United Nations trust territories were the successors of the remaining League of Nations mandates and came into being when the League of Nations ceased to exist in 1946. All of the trust territories were administered through the United Nations Trusteeship Council. The concept is distinct from a territory temporarily and directly governed by the United Nations.

The one League of Nation mandate not succeeded by a trust territory was South-West Africa, at South Africa's insistence. South Africa's apartheid regime refused to commit to preparing the territory for independence and majority rule, as required by the trust territory guidelines, among other objections. South-West Africa eventually gained independence in 1990 as Namibia.

All trust territories have either attained self-government or independence. The last was Palau, formerly part of the Trust Territory of the Pacific Islands, which became a member state of the United Nations in December 1994.

Trust territories (and administering powers)

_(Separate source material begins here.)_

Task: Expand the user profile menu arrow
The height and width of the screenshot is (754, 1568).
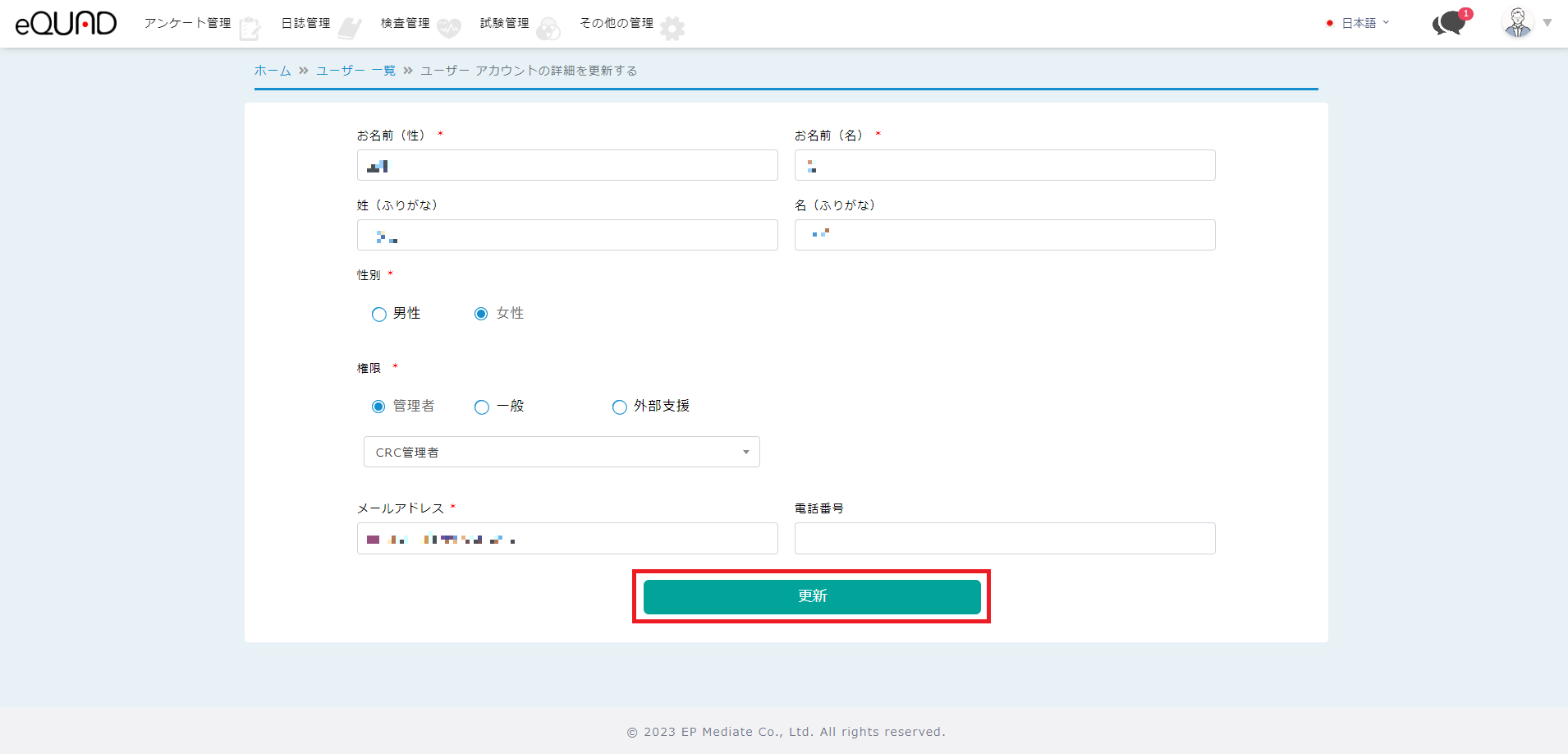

UN trust territories by trustee
Modern successor states of UN trust territories
 Modern states composed solely of former trust territories
 Modern states composed partially of former trust territories

Former German Schutzgebiete

All these territories previously were League of Nations mandates.

Former German and Japanese colonies

Arrival of UN Visiting Mission in Majuro, Trust Territory of the Pacific Islands (1978). The sign reads "Please release us from the bondage of your trusteeship agreement."

These territories were also former League of Nations mandates.

Former Italian possessions

  • The Trust Territory of Somaliland under Italian administration: Italy was appointed U.N. trustee of the former Italian Somaliland in 1950. In 1960, the Trust Territory merged with the former British Somaliland protectorate to form the Somali Republic (Somalia).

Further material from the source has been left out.